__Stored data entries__
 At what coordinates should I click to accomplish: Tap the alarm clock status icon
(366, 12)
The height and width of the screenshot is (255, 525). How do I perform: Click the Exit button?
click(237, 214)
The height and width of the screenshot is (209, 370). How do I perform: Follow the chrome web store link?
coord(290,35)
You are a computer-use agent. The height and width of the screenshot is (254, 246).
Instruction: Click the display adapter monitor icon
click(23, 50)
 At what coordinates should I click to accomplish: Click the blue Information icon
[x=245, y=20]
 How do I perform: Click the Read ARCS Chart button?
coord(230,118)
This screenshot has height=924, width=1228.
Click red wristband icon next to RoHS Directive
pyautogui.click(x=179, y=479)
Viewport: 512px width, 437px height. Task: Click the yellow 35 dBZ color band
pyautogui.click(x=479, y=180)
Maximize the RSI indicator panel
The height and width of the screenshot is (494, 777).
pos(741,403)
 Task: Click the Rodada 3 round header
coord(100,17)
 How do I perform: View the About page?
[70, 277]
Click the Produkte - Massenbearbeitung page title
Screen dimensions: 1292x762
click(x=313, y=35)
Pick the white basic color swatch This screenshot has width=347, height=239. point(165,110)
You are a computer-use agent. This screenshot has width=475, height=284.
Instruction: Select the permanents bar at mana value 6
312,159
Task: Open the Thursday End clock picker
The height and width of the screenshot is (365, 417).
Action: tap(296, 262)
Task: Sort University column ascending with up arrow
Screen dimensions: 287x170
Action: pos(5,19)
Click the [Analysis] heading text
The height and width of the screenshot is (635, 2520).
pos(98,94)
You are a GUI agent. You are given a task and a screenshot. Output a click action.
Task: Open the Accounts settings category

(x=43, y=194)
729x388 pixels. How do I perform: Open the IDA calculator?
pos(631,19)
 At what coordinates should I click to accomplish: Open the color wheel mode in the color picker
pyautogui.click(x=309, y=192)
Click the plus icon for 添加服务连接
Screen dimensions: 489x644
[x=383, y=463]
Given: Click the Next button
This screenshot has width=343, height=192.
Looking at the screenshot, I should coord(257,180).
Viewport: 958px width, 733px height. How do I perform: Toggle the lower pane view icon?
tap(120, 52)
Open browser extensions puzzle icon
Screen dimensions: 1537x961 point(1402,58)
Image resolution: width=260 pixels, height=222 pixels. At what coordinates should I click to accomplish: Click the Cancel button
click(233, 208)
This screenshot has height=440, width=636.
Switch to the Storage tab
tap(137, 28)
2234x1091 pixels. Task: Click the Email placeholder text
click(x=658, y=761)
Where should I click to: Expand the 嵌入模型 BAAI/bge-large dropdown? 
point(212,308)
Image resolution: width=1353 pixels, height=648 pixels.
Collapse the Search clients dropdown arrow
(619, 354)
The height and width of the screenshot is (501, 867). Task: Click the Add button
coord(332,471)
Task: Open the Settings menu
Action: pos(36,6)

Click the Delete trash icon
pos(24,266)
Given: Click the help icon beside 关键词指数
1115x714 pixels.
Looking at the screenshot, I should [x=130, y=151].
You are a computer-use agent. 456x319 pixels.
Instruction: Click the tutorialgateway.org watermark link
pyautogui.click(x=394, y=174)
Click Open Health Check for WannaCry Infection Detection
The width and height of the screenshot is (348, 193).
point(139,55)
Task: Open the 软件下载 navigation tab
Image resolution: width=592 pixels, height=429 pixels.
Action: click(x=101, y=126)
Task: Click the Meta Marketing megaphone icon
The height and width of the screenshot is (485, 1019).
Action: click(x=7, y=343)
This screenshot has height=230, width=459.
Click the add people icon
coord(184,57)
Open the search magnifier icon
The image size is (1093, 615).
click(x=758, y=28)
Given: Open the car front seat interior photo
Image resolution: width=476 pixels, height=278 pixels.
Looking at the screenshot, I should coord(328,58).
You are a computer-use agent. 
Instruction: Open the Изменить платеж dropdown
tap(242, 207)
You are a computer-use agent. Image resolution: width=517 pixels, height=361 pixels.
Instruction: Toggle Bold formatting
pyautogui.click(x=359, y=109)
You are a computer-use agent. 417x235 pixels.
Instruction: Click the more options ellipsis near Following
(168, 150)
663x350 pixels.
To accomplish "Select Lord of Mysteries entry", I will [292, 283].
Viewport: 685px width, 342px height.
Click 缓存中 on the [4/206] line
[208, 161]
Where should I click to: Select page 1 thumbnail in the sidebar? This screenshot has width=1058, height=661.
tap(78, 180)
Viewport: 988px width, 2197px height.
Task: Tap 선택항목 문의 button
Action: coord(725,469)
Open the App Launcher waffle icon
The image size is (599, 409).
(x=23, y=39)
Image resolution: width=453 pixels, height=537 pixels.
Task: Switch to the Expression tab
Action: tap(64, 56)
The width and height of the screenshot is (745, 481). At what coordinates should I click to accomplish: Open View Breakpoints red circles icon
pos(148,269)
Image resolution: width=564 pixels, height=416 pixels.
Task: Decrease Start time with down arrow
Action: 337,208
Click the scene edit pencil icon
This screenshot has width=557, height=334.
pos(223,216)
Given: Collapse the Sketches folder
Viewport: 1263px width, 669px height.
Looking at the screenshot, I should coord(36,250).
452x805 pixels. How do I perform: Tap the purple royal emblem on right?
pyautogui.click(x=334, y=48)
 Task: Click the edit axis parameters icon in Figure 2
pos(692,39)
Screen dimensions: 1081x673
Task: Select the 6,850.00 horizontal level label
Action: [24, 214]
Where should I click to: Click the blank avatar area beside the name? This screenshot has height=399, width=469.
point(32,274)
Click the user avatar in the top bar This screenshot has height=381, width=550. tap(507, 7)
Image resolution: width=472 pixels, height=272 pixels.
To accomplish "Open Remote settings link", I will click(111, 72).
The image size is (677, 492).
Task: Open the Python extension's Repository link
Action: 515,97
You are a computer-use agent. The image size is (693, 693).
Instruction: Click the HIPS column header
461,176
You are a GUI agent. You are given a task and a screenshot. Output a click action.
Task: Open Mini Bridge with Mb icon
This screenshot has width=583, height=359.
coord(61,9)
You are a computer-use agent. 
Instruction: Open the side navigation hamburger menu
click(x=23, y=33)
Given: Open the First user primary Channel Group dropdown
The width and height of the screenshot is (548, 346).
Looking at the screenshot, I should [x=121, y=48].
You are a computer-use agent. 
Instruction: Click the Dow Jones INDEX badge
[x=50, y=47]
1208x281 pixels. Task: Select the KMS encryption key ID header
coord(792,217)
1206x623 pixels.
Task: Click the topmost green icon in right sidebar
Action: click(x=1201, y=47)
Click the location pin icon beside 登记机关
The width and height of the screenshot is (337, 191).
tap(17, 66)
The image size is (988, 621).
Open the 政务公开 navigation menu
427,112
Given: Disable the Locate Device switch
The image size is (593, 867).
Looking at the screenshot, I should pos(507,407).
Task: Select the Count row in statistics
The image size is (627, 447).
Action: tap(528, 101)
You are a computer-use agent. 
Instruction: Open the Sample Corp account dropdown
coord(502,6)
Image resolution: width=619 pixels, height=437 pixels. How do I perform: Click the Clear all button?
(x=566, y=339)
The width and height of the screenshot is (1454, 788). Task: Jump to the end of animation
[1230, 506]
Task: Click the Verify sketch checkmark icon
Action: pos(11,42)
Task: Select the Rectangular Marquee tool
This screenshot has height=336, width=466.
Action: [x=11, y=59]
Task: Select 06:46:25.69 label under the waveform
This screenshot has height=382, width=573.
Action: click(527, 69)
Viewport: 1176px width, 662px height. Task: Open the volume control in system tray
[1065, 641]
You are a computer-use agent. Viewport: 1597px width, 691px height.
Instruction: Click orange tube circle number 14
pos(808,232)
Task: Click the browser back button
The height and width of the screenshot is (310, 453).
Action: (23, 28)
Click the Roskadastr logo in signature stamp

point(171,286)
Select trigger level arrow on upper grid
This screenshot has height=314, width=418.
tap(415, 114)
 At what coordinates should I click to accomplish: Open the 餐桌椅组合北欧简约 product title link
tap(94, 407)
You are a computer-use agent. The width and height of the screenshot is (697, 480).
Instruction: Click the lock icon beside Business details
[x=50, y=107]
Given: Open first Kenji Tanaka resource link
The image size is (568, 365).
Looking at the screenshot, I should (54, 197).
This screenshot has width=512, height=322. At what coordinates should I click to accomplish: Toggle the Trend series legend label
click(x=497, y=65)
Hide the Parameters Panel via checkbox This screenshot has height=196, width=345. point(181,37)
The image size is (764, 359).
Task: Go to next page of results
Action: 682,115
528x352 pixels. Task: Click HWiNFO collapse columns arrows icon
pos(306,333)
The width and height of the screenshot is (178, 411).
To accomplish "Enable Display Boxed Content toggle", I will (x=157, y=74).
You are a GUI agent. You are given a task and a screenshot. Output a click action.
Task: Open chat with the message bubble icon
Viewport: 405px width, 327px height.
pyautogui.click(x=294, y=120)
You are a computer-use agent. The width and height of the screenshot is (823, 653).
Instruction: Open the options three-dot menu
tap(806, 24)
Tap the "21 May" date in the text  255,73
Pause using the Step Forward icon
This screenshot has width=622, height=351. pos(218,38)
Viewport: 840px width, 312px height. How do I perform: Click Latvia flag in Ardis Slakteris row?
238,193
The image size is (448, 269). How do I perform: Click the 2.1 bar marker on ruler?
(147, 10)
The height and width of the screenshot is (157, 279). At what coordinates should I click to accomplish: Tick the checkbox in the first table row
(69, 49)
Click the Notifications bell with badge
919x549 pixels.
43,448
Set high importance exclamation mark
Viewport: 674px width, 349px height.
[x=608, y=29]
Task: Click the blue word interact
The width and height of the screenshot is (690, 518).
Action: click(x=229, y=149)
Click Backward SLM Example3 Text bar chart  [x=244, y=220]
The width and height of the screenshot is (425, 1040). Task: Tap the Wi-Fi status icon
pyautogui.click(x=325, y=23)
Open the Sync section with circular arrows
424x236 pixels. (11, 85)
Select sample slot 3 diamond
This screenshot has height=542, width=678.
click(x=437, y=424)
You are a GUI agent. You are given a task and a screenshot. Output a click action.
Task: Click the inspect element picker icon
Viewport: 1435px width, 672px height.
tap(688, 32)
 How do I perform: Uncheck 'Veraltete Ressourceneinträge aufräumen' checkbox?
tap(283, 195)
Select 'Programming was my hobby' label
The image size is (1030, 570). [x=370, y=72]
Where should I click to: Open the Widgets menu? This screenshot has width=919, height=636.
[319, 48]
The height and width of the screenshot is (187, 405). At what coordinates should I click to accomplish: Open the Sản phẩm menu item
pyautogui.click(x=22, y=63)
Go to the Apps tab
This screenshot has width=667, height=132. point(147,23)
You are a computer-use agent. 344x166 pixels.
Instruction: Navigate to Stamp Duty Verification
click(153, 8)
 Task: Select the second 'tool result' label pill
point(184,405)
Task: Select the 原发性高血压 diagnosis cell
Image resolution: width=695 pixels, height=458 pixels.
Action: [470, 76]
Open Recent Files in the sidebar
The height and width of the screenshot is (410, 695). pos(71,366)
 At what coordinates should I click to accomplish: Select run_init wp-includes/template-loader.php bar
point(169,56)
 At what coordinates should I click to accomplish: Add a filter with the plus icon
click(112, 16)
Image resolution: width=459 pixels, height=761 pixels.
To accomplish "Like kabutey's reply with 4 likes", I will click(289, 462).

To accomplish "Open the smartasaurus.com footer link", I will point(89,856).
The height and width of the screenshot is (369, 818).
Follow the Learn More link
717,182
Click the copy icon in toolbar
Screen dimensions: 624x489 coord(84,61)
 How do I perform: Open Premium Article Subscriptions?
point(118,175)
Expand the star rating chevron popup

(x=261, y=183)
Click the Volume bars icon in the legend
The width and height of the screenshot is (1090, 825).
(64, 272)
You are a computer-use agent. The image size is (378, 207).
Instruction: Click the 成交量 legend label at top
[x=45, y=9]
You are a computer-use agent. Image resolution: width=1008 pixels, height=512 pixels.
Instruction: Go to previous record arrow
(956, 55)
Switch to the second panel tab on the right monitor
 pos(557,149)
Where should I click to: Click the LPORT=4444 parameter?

__INSTRUCTIONS TO FOLLOW__
In the entries above, find the line holding "2234x1091 pixels. Task: Click" and the line holding "This screenshot has height=230, width=459.", then retype exactly those two lines and every line between them, and nothing else.

__WRITTEN ANSWER__
2234x1091 pixels. Task: Click the Email placeholder text
click(x=658, y=761)
Where should I click to: Expand the 嵌入模型 BAAI/bge-large dropdown? 
point(212,308)
Image resolution: width=1353 pixels, height=648 pixels.
Collapse the Search clients dropdown arrow
(619, 354)
The height and width of the screenshot is (501, 867). Task: Click the Add button
coord(332,471)
Task: Open the Settings menu
Action: pos(36,6)

Click the Delete trash icon
pos(24,266)
Given: Click the help icon beside 关键词指数
1115x714 pixels.
Looking at the screenshot, I should [x=130, y=151].
You are a computer-use agent. 456x319 pixels.
Instruction: Click the tutorialgateway.org watermark link
pyautogui.click(x=394, y=174)
Click Open Health Check for WannaCry Infection Detection
The width and height of the screenshot is (348, 193).
point(139,55)
Task: Open the 软件下载 navigation tab
Image resolution: width=592 pixels, height=429 pixels.
Action: click(x=101, y=126)
Task: Click the Meta Marketing megaphone icon
The height and width of the screenshot is (485, 1019).
Action: click(x=7, y=343)
This screenshot has height=230, width=459.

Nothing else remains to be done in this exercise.